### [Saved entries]
################

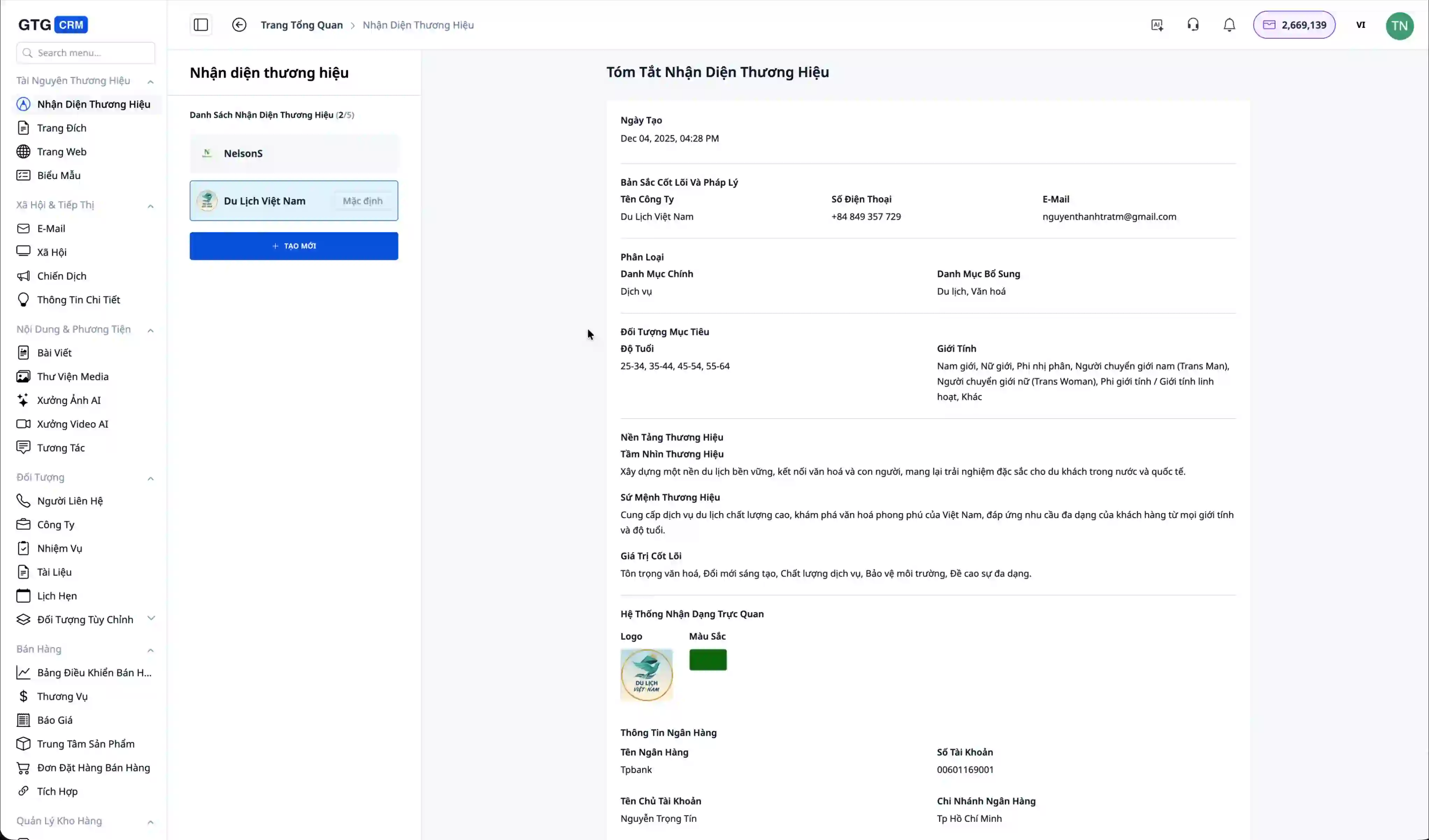Viewport: 1429px width, 840px height.
Task: Switch language via VI toggle
Action: point(1360,25)
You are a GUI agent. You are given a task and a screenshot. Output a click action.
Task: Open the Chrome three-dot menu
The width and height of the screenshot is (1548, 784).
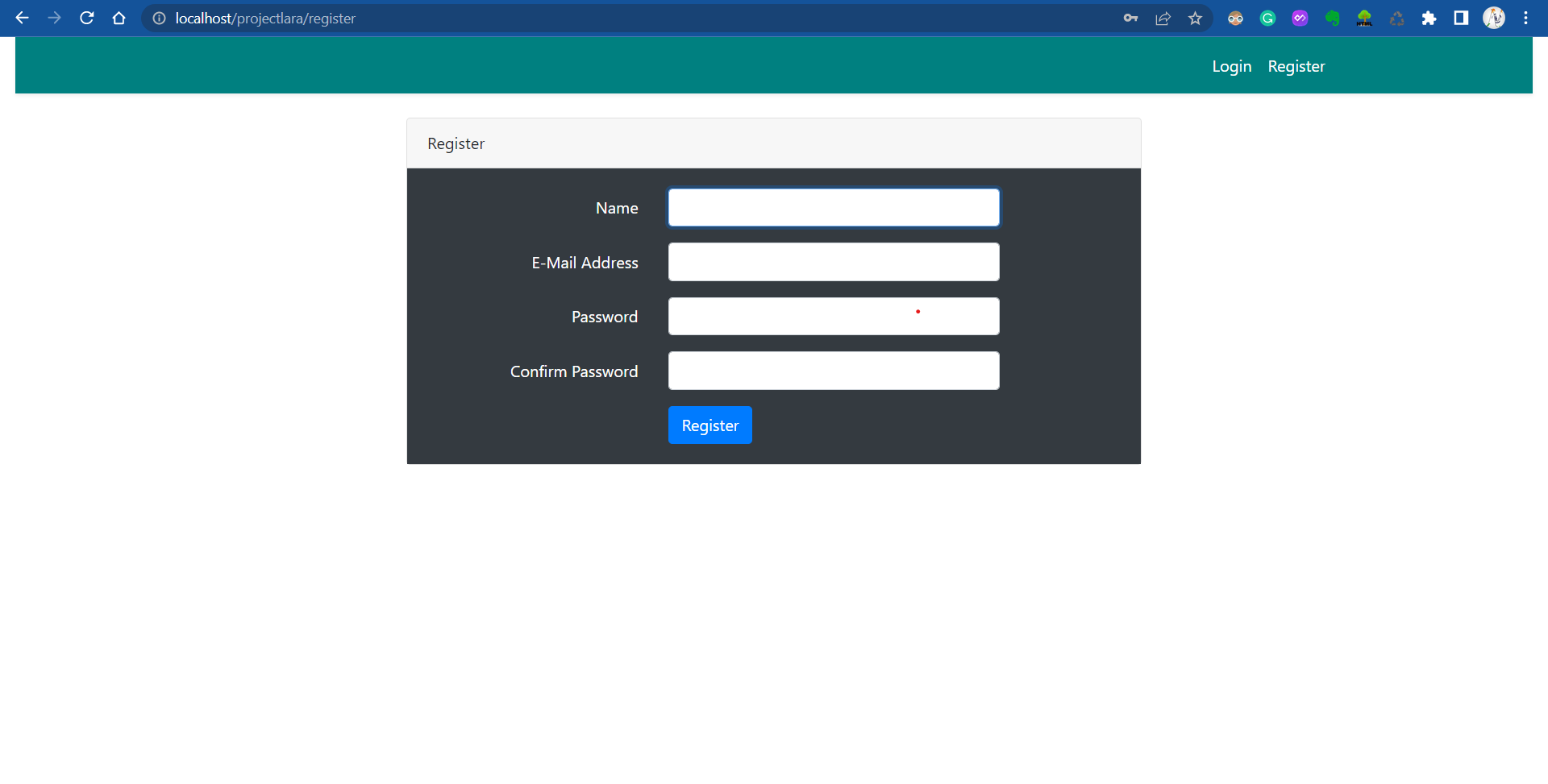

################

### [Aim of the exercise]
Write out again, exactly, each line from the one with "Task: Open the Chrome three-dot menu" to the end of the entries. No pictures go in.

### [Solution]
Task: Open the Chrome three-dot menu
The width and height of the screenshot is (1548, 784).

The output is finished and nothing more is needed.